What brought me to this idea today is that my partner (DH but we’re not married) is driving us all crazy. He’s not even difficult by Alz standards (pretty calm). He’s continent. Hasn’t wandered past the driveway much. We always catch him. ETCETERA. He just never stops with the questions and repeating; and with me—the touching, grabbing, rubbing my hand, my cheek, etc etc I CANNOT STAND IT. He’s literally hanging on to me physically constantly.

I went out for exactly four hours today by myself and had a BLAST. Came home to find my son looking like he got run over by a truck—-exhausted, unhappy, fed up. In June, daughter & I went away for a week & left the two adult sons in charge. They were both DEMOLISHED. We drove straight from the airport three hours after the long flight (rather than taking a night in the city as planned). We arrived & Oldest son said “we’re not capable.”Youngest said: “who’s driving me home in the morning?
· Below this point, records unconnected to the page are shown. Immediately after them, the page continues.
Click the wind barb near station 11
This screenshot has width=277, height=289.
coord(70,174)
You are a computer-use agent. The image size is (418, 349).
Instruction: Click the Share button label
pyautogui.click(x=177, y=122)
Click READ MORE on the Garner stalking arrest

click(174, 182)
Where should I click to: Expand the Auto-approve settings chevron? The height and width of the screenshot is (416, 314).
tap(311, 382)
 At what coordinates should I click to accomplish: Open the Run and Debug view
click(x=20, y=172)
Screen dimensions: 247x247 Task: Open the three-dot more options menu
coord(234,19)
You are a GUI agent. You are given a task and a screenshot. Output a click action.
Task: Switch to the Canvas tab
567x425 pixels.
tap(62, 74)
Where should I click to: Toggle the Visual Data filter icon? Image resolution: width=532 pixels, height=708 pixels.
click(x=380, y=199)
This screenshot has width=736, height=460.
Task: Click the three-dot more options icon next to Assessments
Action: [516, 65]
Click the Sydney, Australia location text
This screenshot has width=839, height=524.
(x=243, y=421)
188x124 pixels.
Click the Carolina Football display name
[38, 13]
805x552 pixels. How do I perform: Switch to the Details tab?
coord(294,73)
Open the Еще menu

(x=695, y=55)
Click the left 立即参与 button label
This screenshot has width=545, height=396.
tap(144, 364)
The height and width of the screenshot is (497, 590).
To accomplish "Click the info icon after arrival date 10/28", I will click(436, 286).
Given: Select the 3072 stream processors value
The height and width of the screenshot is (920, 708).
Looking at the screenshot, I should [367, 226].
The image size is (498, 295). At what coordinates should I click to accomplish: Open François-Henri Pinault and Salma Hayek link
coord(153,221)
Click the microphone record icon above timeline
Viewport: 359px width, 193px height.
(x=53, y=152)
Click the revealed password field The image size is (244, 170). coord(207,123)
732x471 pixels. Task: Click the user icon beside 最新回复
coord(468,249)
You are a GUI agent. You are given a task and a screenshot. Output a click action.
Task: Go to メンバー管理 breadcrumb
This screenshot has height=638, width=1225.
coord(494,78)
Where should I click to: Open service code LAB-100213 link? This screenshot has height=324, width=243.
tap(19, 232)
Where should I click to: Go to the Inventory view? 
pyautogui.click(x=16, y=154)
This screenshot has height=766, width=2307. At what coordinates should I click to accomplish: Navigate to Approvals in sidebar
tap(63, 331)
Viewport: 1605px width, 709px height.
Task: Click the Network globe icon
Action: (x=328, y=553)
I’m never doing this again.”

It’s become very clear to me that we are all at the point of maximum sacrifice edging into martyrdom. I know people do this for ten plus years…it’s been almost three for me. He’s stage 6. Eats. Is continent. Has been hanging on to me and furniture surfing due to physically weakness & instability. Prefers assist getting up from chair but can do it himself. Toilets ok. Cannot shower himself. Has no idea what’s going on. Will wear same clothes everyday. Will stay up very late. MM Score is about 17.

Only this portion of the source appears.